NOTE: I know this can be done easily in other ways, and in fact the project that brought this up has a pi 3 on board, more than enough power to do audio recognition on its own. This is a more "can I do it this way.. ?" project :)
The novelty of this approach is the use of the spectrum analyzer IC commonly used in graphic equalizer circuits found in your common stereo. The chip I will be using for initial testing of the concept is the MSGEQ7. This particular IC will find the peaks for 7 bands, then output those as an analog signal every “clock tick”, sequentially stepping through the bands. That analog voltage is then sensed by the micro-controller and decoded. By using this chip, the micro does not need to do the heavy lifting of performing a FFT function. It simply needs to compare the values to a set lookup table inside the controller. To account for volume differences, peaks will be converted to their lowest ratios. These ratios are then compared to the tables, taking into account a margin of error.

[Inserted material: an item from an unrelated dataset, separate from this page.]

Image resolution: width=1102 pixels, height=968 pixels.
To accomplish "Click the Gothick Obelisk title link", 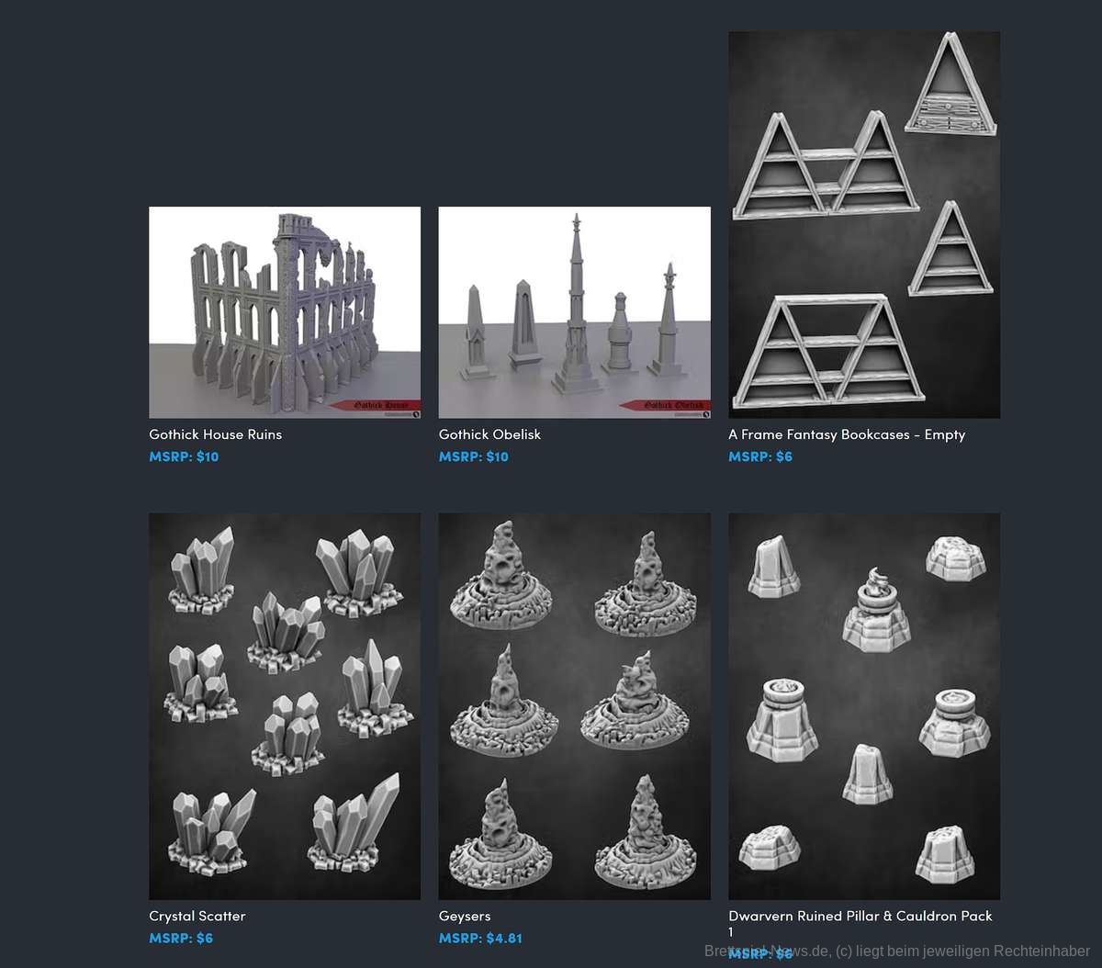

A couple examples of an audio spectrum for two sounds.
The first is me whistling.
The next two are snapshots of me saying different words.
The Microchip Pic16F1459 that I am using includes a 10 bit analog to digital converter. By reading each of the 7 analog signals we can think of the whole thing as a two dimensional array of seven bands, each containing a voltage value.
Frequency Response of the MSGEQ7:
signal[band number][10 bit voltage value].
The resulting numbers are a simplified visual of the full spectrum, such as those seen above.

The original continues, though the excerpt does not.